Prolonga la entrevista sobre la identidad blanca y la inmigración hispana en los Estados Unidos, empezando justo después de su última pregunta.

FRAGMENTO SELECCIONADO
———
JPS:      ¿Es posible un cambio estructural socio-jerárquico en los Estados Unidos a corto plazo? ¿O la identidad blanca se reinventa una y otra vez para reforzar el Status Quo?  

IS:        ¿Existe de verdad tal cosa como la identidad blanca? En cualquier caso, los Estados Unidos es ya mucho más diverso etnicamente de lo que fue jamás, ciertamente desde la Segunda Guerra Mundial, y el futuro es bastante prometedor.  

JPS:      Según Samuel Huntington en su artículo The Hispanic Challenge: “El persistente flujo de inmigrantes Hispanos amenaza con dividir los Estados Unidos en dos pueblos, dos culturas, y dos lenguas.” ¿Es esto cierto?
———
EXTRACTO DE DATOS
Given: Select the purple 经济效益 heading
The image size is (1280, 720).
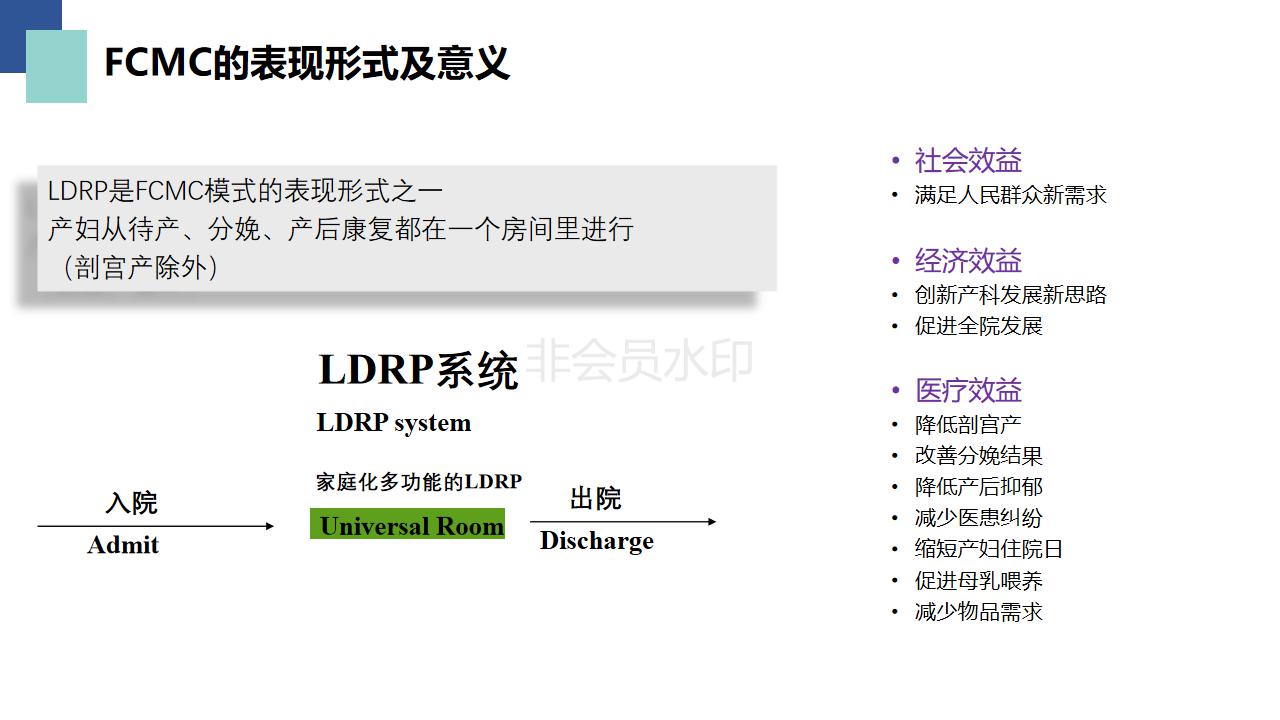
———
RESULTADO
IS:        Pobre Professor Huntington, quien vive (vivió) confortablemente en su torre de New England, carcomido por visiones paranóicas de choques y conflictos entre civilizaciones al tiempo que dispensa mordiscos sonoros de erudición. En el pasado le invité publicamente para que viniera conmigo de viaje a Miami, todos los gastos pagados. Es fácil demostrarle que los Estados Unidos no es probable que se divida en dos pueblos, dos culturas, dos lenguas. De hecho, se dividirá en muchas más.  

JPS:      Gracias por su tiempo.   

IS:        Gracias por tu dedicación.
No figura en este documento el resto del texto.